» **Excerpt provided**
BEGIN

Samenvatting

Clonal haematopoiesis of intermediate potential (CHIP) driven by somatic mutations in DNMT3A and TET2 has been recently recognized as a new risk factor for cardiovascular diseases (CVD). The haematopoietic clones with mutations in these genes are frequently found in myeloid malignancies and according to preclinical data, patients with progressive CHIP usually exhibit a dual loss of DNMT3A and TET2. Both DNMT3A and TET2 are important epigenetic modifiers that control the balance between self-renewal and differentiation in haematopoietic stem cells (HSCs). In the context of CVD, the deficiency of either DNMT3A or TET2 results in the increased production of myeloid cells that in itsturn contribute to the formation of atherosclerotic plaques.

END

» **Extracted data**
BEGIN

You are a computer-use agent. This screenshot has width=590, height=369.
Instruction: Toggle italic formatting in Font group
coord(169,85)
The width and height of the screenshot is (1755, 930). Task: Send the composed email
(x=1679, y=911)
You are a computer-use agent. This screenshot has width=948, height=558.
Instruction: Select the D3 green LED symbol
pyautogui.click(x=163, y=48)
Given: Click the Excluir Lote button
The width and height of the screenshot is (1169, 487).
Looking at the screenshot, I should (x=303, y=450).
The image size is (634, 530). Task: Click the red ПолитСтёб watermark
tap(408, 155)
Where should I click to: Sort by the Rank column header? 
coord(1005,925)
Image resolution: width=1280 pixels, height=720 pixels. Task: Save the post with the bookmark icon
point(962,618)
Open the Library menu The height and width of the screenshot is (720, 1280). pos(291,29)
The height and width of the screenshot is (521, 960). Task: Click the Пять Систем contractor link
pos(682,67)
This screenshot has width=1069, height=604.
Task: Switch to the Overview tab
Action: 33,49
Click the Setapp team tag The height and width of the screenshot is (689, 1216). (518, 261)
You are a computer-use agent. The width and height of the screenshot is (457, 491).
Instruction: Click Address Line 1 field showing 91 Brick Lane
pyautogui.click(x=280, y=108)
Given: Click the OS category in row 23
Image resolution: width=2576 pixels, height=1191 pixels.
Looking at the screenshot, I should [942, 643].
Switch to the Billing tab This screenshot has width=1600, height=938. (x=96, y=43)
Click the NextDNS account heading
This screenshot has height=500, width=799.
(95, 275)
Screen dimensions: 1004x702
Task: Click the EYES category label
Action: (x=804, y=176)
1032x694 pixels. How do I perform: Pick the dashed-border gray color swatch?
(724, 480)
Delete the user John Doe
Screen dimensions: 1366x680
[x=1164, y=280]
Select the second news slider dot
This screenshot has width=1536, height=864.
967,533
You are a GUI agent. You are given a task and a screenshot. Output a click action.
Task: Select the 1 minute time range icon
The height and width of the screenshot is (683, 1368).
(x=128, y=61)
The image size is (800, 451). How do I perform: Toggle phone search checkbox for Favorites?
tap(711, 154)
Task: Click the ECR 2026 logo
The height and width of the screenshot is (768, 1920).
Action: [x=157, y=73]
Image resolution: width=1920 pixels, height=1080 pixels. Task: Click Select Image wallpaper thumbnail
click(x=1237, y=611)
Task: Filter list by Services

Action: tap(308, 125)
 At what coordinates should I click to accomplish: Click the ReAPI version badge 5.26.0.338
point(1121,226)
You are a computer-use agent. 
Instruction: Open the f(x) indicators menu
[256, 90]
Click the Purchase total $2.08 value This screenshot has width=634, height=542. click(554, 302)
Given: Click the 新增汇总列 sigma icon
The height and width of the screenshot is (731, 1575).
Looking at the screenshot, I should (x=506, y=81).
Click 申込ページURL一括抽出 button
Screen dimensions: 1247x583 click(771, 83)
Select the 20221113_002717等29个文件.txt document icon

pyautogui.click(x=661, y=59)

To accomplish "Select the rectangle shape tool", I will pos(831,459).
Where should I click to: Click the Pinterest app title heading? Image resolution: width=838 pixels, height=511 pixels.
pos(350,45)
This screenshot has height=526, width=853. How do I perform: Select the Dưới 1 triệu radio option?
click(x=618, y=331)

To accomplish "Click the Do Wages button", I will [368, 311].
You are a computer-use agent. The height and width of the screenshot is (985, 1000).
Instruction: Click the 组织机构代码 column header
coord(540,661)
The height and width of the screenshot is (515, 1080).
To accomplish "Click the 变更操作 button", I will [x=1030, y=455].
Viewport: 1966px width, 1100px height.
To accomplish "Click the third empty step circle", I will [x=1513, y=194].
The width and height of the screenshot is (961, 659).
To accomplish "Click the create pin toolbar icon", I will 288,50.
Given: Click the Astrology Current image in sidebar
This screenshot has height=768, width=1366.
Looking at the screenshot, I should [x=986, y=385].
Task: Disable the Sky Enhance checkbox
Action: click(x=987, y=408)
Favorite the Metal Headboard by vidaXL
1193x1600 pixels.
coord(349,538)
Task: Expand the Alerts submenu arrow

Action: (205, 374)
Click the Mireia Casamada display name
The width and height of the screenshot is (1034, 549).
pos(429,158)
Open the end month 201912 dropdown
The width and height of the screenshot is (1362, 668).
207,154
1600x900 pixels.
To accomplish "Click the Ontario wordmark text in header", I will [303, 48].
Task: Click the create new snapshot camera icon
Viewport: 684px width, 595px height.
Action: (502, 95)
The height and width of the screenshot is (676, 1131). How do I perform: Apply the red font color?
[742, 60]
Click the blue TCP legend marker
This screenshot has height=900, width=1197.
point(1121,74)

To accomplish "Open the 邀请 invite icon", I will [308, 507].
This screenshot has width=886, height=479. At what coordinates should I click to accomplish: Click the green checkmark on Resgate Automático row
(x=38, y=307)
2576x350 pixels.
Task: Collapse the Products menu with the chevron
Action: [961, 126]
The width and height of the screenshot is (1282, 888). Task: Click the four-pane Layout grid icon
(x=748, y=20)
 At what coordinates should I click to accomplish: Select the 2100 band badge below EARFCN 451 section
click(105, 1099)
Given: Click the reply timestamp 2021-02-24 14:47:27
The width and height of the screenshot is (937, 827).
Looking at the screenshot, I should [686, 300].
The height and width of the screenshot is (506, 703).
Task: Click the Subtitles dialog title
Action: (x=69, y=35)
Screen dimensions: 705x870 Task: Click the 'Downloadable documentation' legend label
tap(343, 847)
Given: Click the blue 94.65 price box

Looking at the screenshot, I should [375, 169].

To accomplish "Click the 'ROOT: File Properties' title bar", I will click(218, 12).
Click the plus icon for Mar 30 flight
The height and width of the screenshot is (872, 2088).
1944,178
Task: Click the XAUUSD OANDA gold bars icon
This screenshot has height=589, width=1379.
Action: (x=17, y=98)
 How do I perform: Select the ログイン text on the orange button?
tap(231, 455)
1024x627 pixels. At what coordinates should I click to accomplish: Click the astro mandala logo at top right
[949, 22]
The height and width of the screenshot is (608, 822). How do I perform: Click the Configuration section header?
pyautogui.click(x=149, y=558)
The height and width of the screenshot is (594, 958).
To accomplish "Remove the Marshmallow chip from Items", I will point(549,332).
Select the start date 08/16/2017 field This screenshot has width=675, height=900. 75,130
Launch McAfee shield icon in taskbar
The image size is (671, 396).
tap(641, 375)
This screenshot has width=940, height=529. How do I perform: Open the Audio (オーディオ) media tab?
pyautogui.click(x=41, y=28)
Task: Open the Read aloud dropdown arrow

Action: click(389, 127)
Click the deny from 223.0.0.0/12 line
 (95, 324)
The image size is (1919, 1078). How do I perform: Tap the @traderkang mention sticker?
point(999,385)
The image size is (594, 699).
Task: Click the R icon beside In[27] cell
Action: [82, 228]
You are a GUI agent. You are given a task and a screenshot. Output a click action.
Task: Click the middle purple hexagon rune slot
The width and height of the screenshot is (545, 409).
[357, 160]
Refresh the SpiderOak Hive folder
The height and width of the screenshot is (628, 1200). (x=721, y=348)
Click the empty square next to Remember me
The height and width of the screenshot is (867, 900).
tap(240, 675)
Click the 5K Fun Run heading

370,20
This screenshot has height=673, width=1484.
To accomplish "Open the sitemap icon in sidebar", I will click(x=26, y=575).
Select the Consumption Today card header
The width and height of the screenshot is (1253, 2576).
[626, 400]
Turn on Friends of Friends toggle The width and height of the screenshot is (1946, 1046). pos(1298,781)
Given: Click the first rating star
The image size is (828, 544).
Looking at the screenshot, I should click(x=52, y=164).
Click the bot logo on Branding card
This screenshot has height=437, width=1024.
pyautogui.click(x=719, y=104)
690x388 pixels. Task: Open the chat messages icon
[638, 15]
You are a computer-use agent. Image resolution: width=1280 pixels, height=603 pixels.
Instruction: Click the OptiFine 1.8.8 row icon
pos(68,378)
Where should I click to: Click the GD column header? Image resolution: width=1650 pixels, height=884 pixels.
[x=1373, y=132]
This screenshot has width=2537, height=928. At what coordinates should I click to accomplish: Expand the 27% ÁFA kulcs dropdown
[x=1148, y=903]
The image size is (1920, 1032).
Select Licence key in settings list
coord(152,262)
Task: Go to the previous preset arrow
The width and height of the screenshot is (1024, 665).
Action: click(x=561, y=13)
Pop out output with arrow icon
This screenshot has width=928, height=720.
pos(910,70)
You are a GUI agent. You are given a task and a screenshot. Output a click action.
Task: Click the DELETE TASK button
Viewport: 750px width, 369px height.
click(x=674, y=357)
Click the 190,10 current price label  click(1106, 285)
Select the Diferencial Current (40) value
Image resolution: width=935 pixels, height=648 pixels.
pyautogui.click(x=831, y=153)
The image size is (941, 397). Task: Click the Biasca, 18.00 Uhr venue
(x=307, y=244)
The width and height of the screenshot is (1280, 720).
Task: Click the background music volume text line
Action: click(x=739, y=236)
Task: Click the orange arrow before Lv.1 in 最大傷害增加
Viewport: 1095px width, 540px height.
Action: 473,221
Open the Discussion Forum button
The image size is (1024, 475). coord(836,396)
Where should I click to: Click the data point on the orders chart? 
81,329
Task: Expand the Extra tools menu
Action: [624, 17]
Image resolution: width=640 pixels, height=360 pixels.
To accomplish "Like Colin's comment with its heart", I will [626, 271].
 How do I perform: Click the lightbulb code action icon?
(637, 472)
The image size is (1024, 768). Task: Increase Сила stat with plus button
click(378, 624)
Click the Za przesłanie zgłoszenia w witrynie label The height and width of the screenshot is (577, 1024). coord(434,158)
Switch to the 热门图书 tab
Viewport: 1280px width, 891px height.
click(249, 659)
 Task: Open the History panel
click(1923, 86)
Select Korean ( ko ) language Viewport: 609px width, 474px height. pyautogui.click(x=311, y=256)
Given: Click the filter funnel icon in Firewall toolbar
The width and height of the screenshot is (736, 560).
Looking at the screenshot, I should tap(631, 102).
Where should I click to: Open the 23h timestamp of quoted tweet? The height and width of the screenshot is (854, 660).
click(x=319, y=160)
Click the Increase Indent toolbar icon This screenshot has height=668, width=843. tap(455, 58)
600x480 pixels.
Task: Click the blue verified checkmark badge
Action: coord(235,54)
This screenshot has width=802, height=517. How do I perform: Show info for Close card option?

END

Transcribe the clonal hematopoiesis text, starting at "Clonal haematopoiesis of" and ending at "of atherosclerotic plaques.". Work only from the text about clonal hematopoiesis and ignore the entries.

Clonal haematopoiesis of intermediate potential (CHIP) driven by somatic mutations in DNMT3A and TET2 has been recently recognized as a new risk factor for cardiovascular diseases (CVD). The haematopoietic clones with mutations in these genes are frequently found in myeloid malignancies and according to preclinical data, patients with progressive CHIP usually exhibit a dual loss of DNMT3A and TET2. Both DNMT3A and TET2 are important epigenetic modifiers that control the balance between self-renewal and differentiation in haematopoietic stem cells (HSCs). In the context of CVD, the deficiency of either DNMT3A or TET2 results in the increased production of myeloid cells that in itsturn contribute to the formation of atherosclerotic plaques.